Task brief: Each record that follows must be reproduced exactly.

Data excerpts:
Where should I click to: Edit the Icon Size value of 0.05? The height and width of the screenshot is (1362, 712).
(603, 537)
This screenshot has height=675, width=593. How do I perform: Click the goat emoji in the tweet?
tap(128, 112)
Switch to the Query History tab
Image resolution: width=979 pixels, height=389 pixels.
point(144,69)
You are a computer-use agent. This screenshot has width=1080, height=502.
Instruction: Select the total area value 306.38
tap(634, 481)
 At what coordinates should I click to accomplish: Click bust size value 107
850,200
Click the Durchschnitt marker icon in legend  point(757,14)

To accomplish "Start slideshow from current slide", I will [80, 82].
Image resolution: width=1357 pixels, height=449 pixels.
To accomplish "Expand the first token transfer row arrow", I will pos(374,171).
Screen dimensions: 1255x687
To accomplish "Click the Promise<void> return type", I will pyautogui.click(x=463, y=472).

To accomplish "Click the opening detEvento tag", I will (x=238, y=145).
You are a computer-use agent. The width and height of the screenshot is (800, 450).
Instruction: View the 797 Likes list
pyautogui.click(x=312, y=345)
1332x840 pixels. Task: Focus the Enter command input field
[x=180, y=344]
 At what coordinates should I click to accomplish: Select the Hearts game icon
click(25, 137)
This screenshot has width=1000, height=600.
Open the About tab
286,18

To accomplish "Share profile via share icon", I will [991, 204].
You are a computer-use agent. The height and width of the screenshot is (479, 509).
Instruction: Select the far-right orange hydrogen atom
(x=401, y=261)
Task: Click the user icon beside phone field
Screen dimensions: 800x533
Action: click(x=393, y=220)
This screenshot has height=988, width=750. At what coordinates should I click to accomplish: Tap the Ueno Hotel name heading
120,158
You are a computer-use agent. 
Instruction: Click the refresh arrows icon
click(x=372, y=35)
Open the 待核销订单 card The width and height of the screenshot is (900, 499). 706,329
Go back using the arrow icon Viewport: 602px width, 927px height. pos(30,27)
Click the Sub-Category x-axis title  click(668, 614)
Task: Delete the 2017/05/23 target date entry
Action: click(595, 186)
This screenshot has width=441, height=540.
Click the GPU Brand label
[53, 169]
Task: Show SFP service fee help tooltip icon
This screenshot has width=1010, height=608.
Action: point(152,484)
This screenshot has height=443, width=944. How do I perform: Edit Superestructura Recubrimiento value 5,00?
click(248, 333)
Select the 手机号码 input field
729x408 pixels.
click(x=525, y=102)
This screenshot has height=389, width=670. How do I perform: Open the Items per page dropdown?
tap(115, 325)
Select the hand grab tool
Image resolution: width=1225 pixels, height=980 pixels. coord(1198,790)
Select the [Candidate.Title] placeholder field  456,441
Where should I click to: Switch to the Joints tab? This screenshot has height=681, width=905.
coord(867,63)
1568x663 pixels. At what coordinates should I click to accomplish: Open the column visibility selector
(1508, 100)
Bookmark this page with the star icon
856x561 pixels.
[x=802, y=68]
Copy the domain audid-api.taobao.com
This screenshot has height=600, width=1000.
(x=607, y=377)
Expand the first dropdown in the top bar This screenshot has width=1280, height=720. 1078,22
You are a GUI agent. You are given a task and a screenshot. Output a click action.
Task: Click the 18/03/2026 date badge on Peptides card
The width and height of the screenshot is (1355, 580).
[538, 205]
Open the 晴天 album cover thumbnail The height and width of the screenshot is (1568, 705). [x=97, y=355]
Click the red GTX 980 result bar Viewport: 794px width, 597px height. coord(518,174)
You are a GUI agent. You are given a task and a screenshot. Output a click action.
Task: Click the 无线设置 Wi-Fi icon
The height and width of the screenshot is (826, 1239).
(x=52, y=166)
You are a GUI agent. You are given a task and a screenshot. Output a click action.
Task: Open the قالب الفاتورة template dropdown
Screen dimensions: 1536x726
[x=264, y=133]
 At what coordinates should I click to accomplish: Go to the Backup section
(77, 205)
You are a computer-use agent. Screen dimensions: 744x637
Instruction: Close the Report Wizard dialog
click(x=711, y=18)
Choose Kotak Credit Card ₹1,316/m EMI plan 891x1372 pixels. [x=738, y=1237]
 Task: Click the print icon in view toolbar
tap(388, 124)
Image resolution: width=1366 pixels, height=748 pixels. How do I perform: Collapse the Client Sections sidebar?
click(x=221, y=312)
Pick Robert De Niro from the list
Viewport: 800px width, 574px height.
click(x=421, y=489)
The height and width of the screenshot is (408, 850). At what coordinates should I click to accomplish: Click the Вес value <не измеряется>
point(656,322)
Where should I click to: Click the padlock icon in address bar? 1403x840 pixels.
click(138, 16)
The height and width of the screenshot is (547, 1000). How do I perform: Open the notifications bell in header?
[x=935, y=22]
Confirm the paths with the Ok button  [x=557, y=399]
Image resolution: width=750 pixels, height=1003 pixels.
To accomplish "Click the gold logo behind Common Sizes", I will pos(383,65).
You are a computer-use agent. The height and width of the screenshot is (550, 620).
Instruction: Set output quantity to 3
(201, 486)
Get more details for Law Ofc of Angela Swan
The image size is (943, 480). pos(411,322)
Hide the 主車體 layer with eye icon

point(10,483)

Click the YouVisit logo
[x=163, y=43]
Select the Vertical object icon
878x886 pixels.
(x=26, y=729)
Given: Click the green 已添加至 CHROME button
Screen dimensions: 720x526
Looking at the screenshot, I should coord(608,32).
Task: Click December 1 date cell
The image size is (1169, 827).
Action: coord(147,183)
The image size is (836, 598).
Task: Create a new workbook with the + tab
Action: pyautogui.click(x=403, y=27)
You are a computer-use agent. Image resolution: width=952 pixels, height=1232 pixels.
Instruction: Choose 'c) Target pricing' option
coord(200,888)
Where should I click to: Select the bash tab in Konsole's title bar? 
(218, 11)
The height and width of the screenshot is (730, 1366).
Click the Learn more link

Written reply:
Where should I click to: Edit the Icon Size value of 0.05? The height and width of the screenshot is (1362, 712).
(603, 537)
This screenshot has height=675, width=593. How do I perform: Click the goat emoji in the tweet?
tap(128, 112)
Switch to the Query History tab
Image resolution: width=979 pixels, height=389 pixels.
point(144,69)
You are a computer-use agent. This screenshot has width=1080, height=502.
Instruction: Select the total area value 306.38
tap(634, 481)
 At what coordinates should I click to accomplish: Click bust size value 107
850,200
Click the Durchschnitt marker icon in legend  point(757,14)

To accomplish "Start slideshow from current slide", I will [80, 82].
Image resolution: width=1357 pixels, height=449 pixels.
To accomplish "Expand the first token transfer row arrow", I will pos(374,171).
Screen dimensions: 1255x687
To accomplish "Click the Promise<void> return type", I will pyautogui.click(x=463, y=472).

To accomplish "Click the opening detEvento tag", I will (x=238, y=145).
You are a computer-use agent. The width and height of the screenshot is (800, 450).
Instruction: View the 797 Likes list
pyautogui.click(x=312, y=345)
1332x840 pixels. Task: Focus the Enter command input field
[x=180, y=344]
 At what coordinates should I click to accomplish: Select the Hearts game icon
click(25, 137)
This screenshot has width=1000, height=600.
Open the About tab
286,18

To accomplish "Share profile via share icon", I will [991, 204].
You are a computer-use agent. The height and width of the screenshot is (479, 509).
Instruction: Select the far-right orange hydrogen atom
(x=401, y=261)
Task: Click the user icon beside phone field
Screen dimensions: 800x533
Action: click(x=393, y=220)
This screenshot has height=988, width=750. At what coordinates should I click to accomplish: Tap the Ueno Hotel name heading
120,158
You are a computer-use agent. 
Instruction: Click the refresh arrows icon
click(x=372, y=35)
Open the 待核销订单 card The width and height of the screenshot is (900, 499). 706,329
Go back using the arrow icon Viewport: 602px width, 927px height. pos(30,27)
Click the Sub-Category x-axis title  click(668, 614)
Task: Delete the 2017/05/23 target date entry
Action: click(595, 186)
This screenshot has width=441, height=540.
Click the GPU Brand label
[53, 169]
Task: Show SFP service fee help tooltip icon
This screenshot has width=1010, height=608.
Action: point(152,484)
This screenshot has height=443, width=944. How do I perform: Edit Superestructura Recubrimiento value 5,00?
click(248, 333)
Select the 手机号码 input field
729x408 pixels.
click(x=525, y=102)
This screenshot has height=389, width=670. How do I perform: Open the Items per page dropdown?
tap(115, 325)
Select the hand grab tool
Image resolution: width=1225 pixels, height=980 pixels. coord(1198,790)
Select the [Candidate.Title] placeholder field  456,441
Where should I click to: Switch to the Joints tab? This screenshot has height=681, width=905.
coord(867,63)
1568x663 pixels. At what coordinates should I click to accomplish: Open the column visibility selector
(1508, 100)
Bookmark this page with the star icon
856x561 pixels.
[x=802, y=68]
Copy the domain audid-api.taobao.com
This screenshot has height=600, width=1000.
(x=607, y=377)
Expand the first dropdown in the top bar This screenshot has width=1280, height=720. 1078,22
You are a GUI agent. You are given a task and a screenshot. Output a click action.
Task: Click the 18/03/2026 date badge on Peptides card
The width and height of the screenshot is (1355, 580).
[538, 205]
Open the 晴天 album cover thumbnail The height and width of the screenshot is (1568, 705). [x=97, y=355]
Click the red GTX 980 result bar Viewport: 794px width, 597px height. coord(518,174)
You are a GUI agent. You are given a task and a screenshot. Output a click action.
Task: Click the 无线设置 Wi-Fi icon
The height and width of the screenshot is (826, 1239).
(x=52, y=166)
You are a GUI agent. You are given a task and a screenshot. Output a click action.
Task: Open the قالب الفاتورة template dropdown
Screen dimensions: 1536x726
[x=264, y=133]
 At what coordinates should I click to accomplish: Go to the Backup section
(77, 205)
You are a computer-use agent. Screen dimensions: 744x637
Instruction: Close the Report Wizard dialog
click(x=711, y=18)
Choose Kotak Credit Card ₹1,316/m EMI plan 891x1372 pixels. [x=738, y=1237]
 Task: Click the print icon in view toolbar
tap(388, 124)
Image resolution: width=1366 pixels, height=748 pixels. How do I perform: Collapse the Client Sections sidebar?
click(x=221, y=312)
Pick Robert De Niro from the list
Viewport: 800px width, 574px height.
click(x=421, y=489)
The height and width of the screenshot is (408, 850). At what coordinates should I click to accomplish: Click the Вес value <не измеряется>
point(656,322)
Where should I click to: Click the padlock icon in address bar? 1403x840 pixels.
click(138, 16)
The height and width of the screenshot is (547, 1000). How do I perform: Open the notifications bell in header?
[x=935, y=22]
Confirm the paths with the Ok button  [x=557, y=399]
Image resolution: width=750 pixels, height=1003 pixels.
To accomplish "Click the gold logo behind Common Sizes", I will pos(383,65).
You are a computer-use agent. The height and width of the screenshot is (550, 620).
Instruction: Set output quantity to 3
(201, 486)
Get more details for Law Ofc of Angela Swan
The image size is (943, 480). pos(411,322)
Hide the 主車體 layer with eye icon

point(10,483)

Click the YouVisit logo
[x=163, y=43]
Select the Vertical object icon
878x886 pixels.
(x=26, y=729)
Given: Click the green 已添加至 CHROME button
Screen dimensions: 720x526
Looking at the screenshot, I should coord(608,32).
Task: Click December 1 date cell
The image size is (1169, 827).
Action: coord(147,183)
The image size is (836, 598).
Task: Create a new workbook with the + tab
Action: pyautogui.click(x=403, y=27)
You are a computer-use agent. Image resolution: width=952 pixels, height=1232 pixels.
Instruction: Choose 'c) Target pricing' option
coord(200,888)
Where should I click to: Select the bash tab in Konsole's title bar? 
(218, 11)
The height and width of the screenshot is (730, 1366).
Click the Learn more link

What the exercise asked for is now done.